Girl, Perpetually Interrupted

That’s what I’m calling the month of March 26-April 20. Or maybe “Girl, FUCKING Interrupted AGAIN UGH”. Anyway. I thought I’d sort of write up a quick heads up, just in case I’m not around much…or am around way too much. I’m not sure which way I’ll go.

I am already a VERY frequent user of social media. If you’re reading this, you’re probably all too familiar with that. I wish I could be sorry. I’m not. Anyway. I’ve only mentioned this a couple time, opting instead to talk about fun adventures and funny things I’ve seen/heard/thought about. Because this isn’t going to be fun. It’ll be funny, in an “if my life wasn’t funny it would just be true”, Carrie Fisher sort of way, but again: anyway.

I’m starting a program next week. It’s a little unclear about what this program involves, but I know that it’s through Kaiser (my current* insurance carrier). I know that it’s two weeks’ worth of 8-3, five days per week. I know that after those two weeks it’s another two weeks of the same, but fewer days/week.

Instead of going to work, I will wake up every weekday and drive to Downtown LA to attend what basically amounts to a workday, but one that starts with stretching and meditation. But that’s where the “oh it’s one of those kinds of places” ends. It’s not one of those places. I checked those places out, and they cost about 20k. I don’t know what my copay for this is. It’s not 20k. Maybe a couple hundred dollars that I’ll need to scare up from somewhere (I’m really looking forward to taking real vacations again- ones that don’t involve twin beds and no sharp object rules and checking-under-your-tongue medication schedules). Whiiiiiiich reminds me I still owe Kaiser $250 for the pleasure of watching a screaming man rip his gown off and spit at a nurse. But again again: anyway.

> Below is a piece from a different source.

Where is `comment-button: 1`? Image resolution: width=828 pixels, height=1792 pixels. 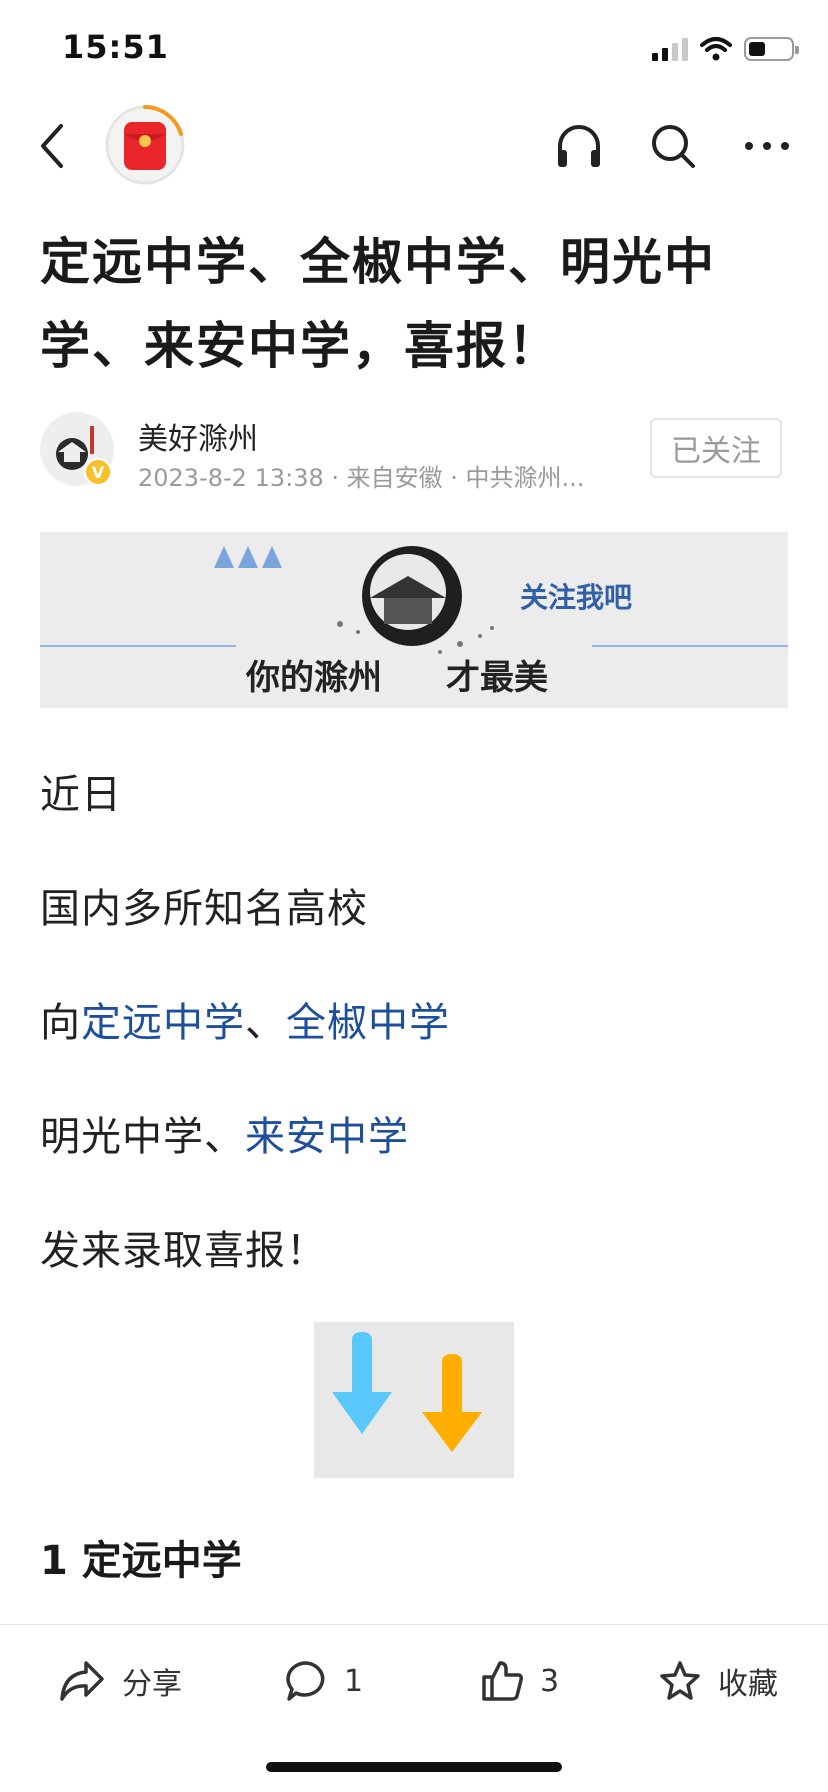 comment-button: 1 is located at coordinates (324, 1681).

I don’t have a lot to say about it yet not having started, but I know it involves a LOT of “group”. I don’t know about group(s). I don’t know who else will be there, and that makes all the difference. In my first hospital stay I learned in “group” that I don’t seem like I’m depressed. I guess I kind of knew that, but I didn’t realize that even mental health professionals can’t spot it. But it was helpful. Even that was helpful. I remember my friend, the 18 year old manic Trump supporter who slipped her cuffs and threatened to kill herself in a fight with her boyfriend over…something I can’t recall…was there.

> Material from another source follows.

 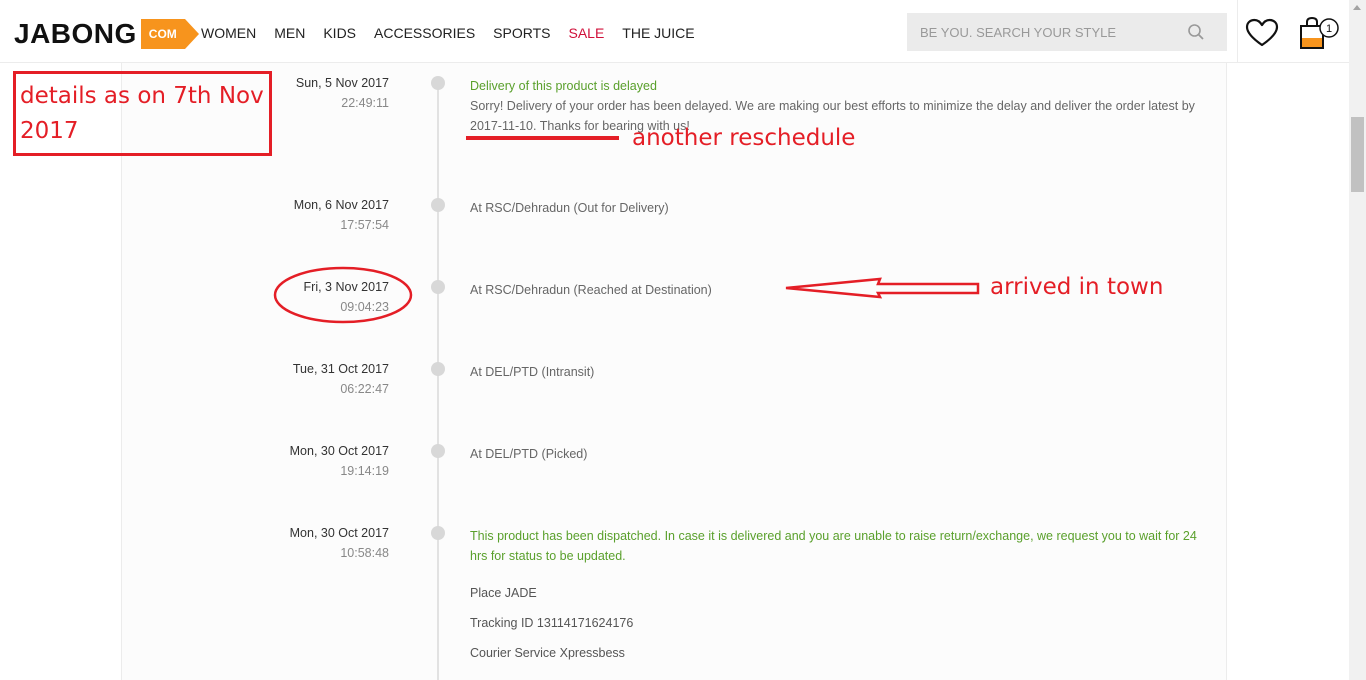 What do you see at coordinates (170, 34) in the screenshot?
I see `logo-badge: COM` at bounding box center [170, 34].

The second time “group” nearly sent me into a case of super-depression. I don’t even remember much, it was that depressing. So there’s groups, and there’s lunch (anything under $5 in the cafeteria is free, then you’re on your own, which…will I be having a single potato chip for lunch? I feel like they need to adjust for the fact that it’s not 1970). And there’s one-on-ones with a psychiatrist, so I might find a good medication mix after all! Or at the very least it’s someone new I can impress with my total lack of memory regarding what I’ve already been on.

So. That’s what’s up next. I’m so completely overwhelmed trying to get my paperwork in order and my taxes done and my financial planning done and work projects finished, etc. etc. etc. I’m sure I’ll have lots to say once it starts. For now…I think I’m going to refer to this as my Girl, Interrupted Again phase, in the same way ECT is my Eternal Sunshining. This is LA and everything has a movie connection, you know. It’d be cool if my next one was more of a Wizard of Oz, or Blue Crush** situation. Something a little brighter. BUT that’s the point of all of this other stuff.

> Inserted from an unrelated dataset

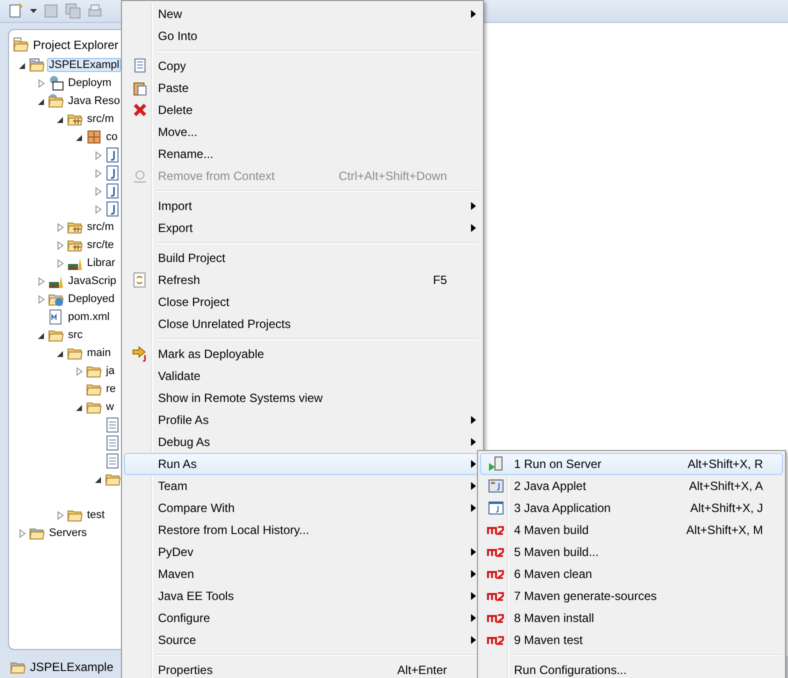 This screenshot has height=678, width=788. I want to click on save-all-icon, so click(73, 11).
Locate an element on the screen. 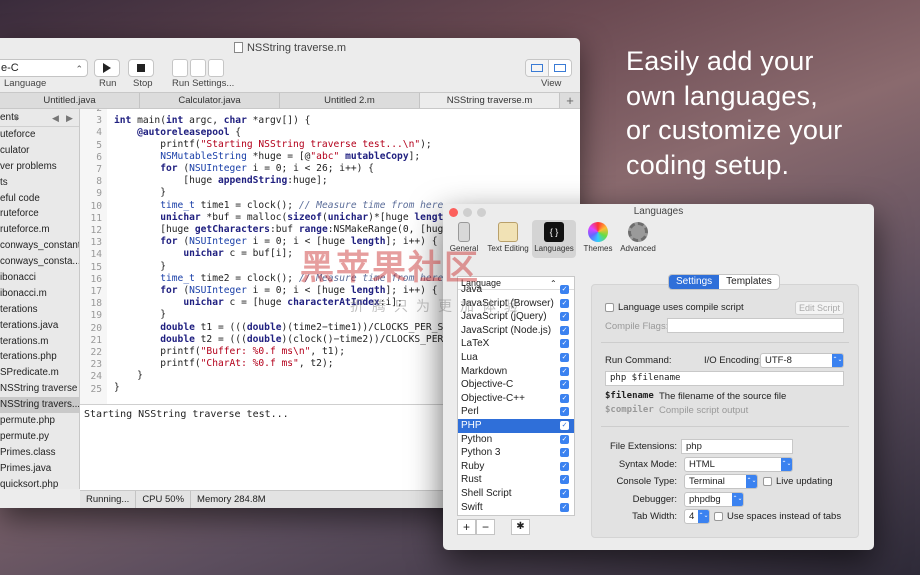 The height and width of the screenshot is (575, 920). language-row: JavaScript (Node.js) ✓ is located at coordinates (516, 331).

This post doesn’t really have a nice wrap-up, or even a point, I just needed to get that all written down. And now I have, so I think it’s time for a nap, where I will be dreaming about my $5 Kaiser cafeteria feasts!

*oh my god I’m getting outta this HMO as soon as I possibly can…end of the calendar year.

 

*oh my GOD why didn’t I think of The Endless Summer? Why is BLUE CRUSH at the forefront of my brain!?